-- Material for the task follows --
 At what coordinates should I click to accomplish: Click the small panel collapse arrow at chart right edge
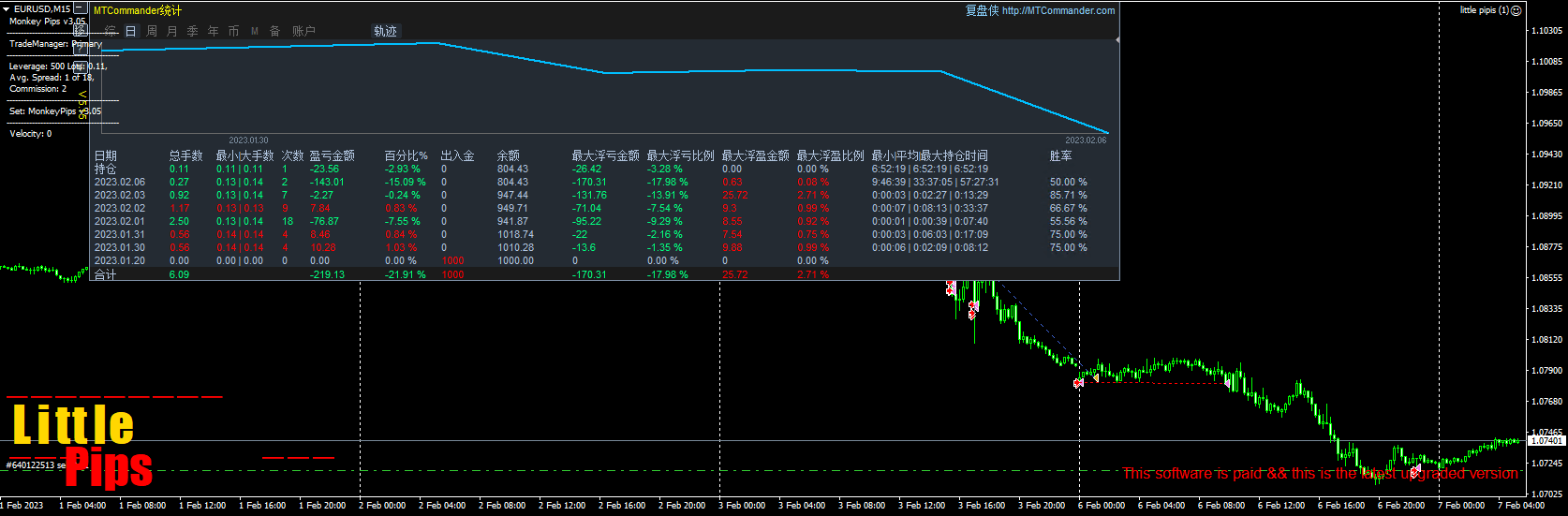point(1117,40)
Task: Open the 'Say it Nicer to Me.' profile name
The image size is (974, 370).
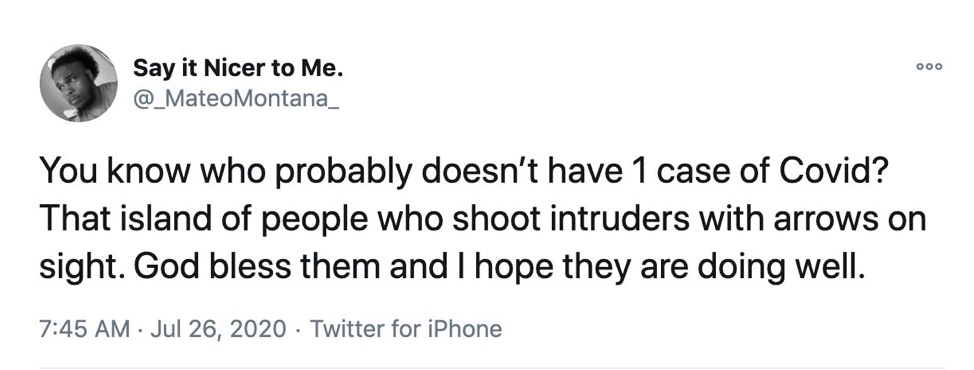Action: tap(238, 69)
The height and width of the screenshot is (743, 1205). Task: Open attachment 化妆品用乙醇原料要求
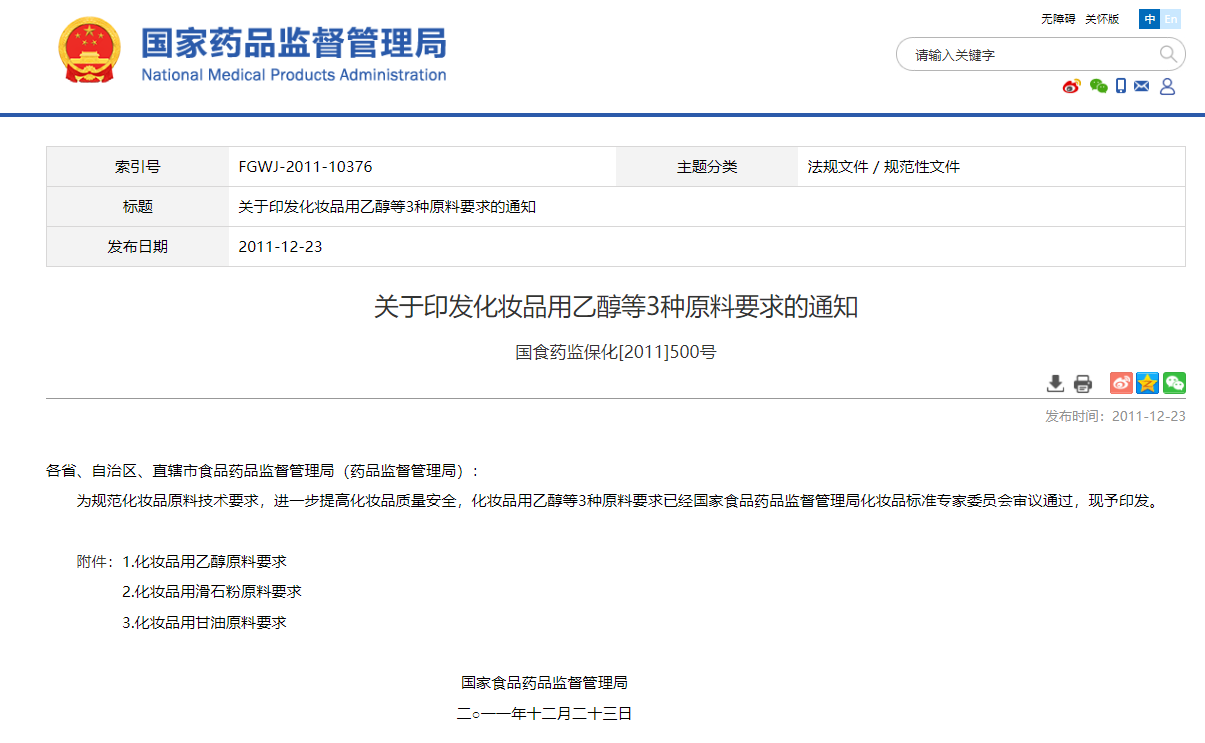[210, 561]

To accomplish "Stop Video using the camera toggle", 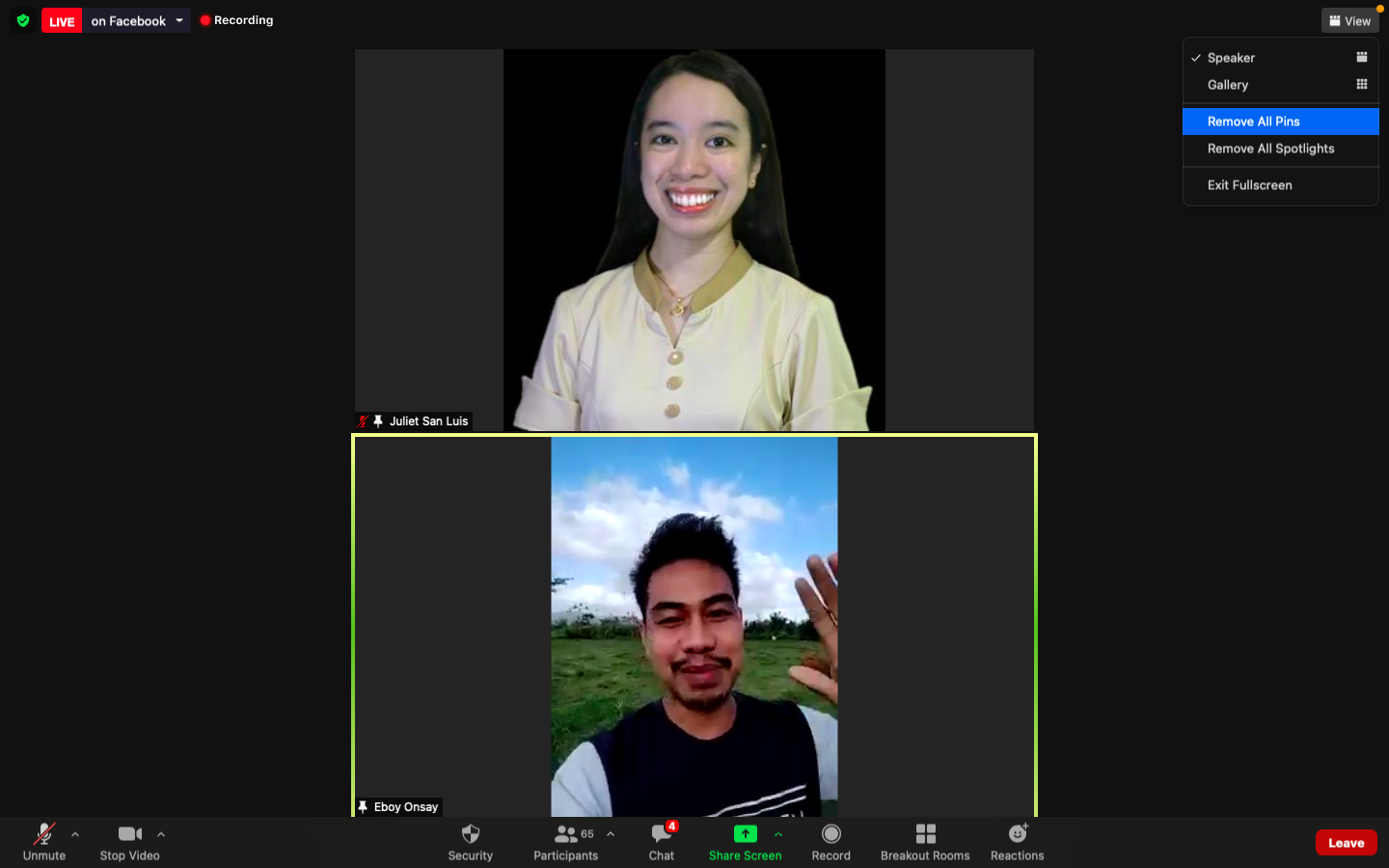I will click(x=129, y=841).
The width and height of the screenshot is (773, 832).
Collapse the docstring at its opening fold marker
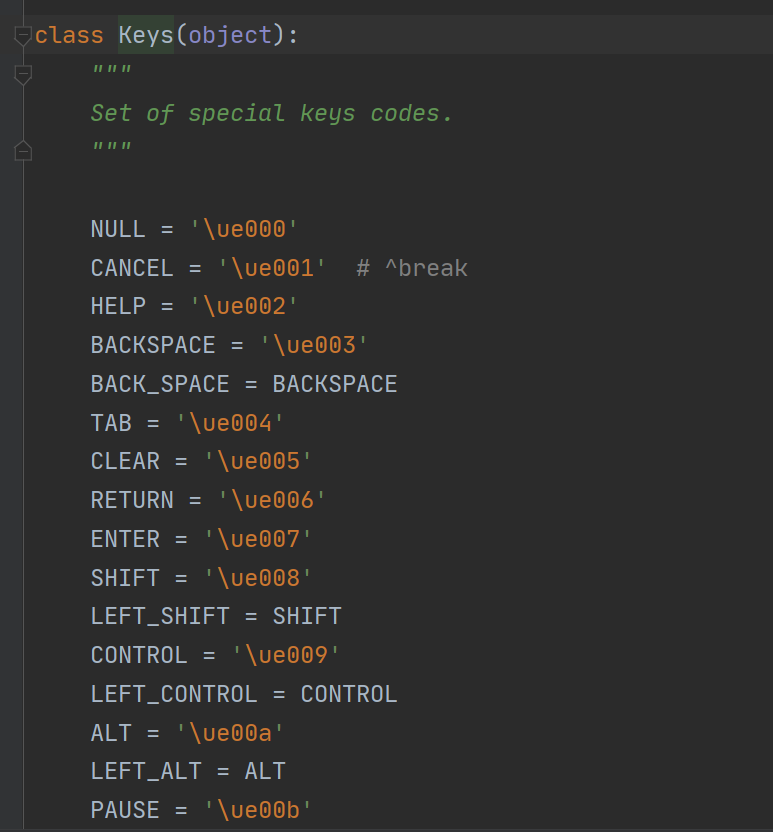coord(23,75)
-- Material for the task concluded --
■ What is expected: Working from the line containing "The width and" to the last line of the data, retype every line exactly, both ends included, and leave out all pictures.

■ Output for this task:
The width and height of the screenshot is (773, 832).
Collapse the docstring at its opening fold marker
coord(23,75)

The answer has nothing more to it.